▶ Your objective:
Only lines containing the string "will" belong in the answer; copy all of them from the entries.

^^^^^^^^^^^^^^^^

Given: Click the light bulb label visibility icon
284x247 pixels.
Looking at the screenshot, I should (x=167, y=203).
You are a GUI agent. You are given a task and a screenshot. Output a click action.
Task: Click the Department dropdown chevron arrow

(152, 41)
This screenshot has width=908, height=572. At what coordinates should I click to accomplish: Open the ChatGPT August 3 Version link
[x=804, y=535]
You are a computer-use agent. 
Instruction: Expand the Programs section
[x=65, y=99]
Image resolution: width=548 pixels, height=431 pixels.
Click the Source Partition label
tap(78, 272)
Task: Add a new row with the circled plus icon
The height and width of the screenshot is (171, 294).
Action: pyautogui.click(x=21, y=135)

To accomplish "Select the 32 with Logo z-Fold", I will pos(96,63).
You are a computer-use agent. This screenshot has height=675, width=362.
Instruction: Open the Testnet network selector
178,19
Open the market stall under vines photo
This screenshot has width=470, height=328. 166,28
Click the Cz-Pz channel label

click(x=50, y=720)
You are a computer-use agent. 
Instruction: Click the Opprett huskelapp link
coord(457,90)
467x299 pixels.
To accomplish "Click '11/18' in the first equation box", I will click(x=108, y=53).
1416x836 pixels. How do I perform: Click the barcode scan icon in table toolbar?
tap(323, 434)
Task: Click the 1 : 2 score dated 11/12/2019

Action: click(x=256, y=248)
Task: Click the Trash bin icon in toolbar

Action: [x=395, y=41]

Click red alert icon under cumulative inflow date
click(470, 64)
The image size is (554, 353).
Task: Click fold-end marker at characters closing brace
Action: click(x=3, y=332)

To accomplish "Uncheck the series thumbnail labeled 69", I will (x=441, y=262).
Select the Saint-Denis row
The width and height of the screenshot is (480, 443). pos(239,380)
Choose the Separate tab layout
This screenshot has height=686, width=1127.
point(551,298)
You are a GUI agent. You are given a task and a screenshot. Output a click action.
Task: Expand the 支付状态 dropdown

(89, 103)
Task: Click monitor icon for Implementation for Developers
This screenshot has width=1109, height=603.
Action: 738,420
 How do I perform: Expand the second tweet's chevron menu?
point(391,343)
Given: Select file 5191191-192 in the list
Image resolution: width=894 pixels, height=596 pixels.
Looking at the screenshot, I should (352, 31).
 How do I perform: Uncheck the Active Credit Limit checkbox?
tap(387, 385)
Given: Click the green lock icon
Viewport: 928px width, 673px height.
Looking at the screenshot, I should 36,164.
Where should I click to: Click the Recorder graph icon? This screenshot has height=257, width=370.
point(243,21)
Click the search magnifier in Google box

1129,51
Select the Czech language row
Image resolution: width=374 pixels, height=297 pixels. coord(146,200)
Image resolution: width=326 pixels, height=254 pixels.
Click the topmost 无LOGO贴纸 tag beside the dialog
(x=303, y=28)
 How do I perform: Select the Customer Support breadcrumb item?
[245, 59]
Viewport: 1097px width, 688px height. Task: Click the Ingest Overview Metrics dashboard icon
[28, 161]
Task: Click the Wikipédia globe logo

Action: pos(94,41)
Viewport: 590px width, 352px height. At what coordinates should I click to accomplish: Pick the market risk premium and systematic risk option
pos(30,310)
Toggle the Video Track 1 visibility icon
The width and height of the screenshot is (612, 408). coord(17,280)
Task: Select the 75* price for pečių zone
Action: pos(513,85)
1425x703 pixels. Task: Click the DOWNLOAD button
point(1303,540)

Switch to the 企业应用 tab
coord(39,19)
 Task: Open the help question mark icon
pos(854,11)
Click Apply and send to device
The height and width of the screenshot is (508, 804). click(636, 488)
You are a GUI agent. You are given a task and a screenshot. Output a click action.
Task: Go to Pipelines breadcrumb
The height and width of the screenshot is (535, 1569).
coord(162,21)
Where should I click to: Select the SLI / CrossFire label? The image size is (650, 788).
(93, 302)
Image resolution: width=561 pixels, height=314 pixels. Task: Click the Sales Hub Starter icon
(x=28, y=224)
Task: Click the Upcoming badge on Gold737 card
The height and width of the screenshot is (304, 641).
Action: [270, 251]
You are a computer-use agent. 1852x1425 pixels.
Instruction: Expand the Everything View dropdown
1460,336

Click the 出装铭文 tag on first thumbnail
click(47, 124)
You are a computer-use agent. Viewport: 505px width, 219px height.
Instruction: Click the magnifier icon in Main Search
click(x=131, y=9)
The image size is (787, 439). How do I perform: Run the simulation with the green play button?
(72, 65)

^^^^^^^^^^^^^^^^

▶ Task output:
To accomplish "Select the 32 with Logo z-Fold", I will pos(96,63).
To accomplish "Click '11/18' in the first equation box", I will click(x=108, y=53).
To accomplish "Uncheck the series thumbnail labeled 69", I will (x=441, y=262).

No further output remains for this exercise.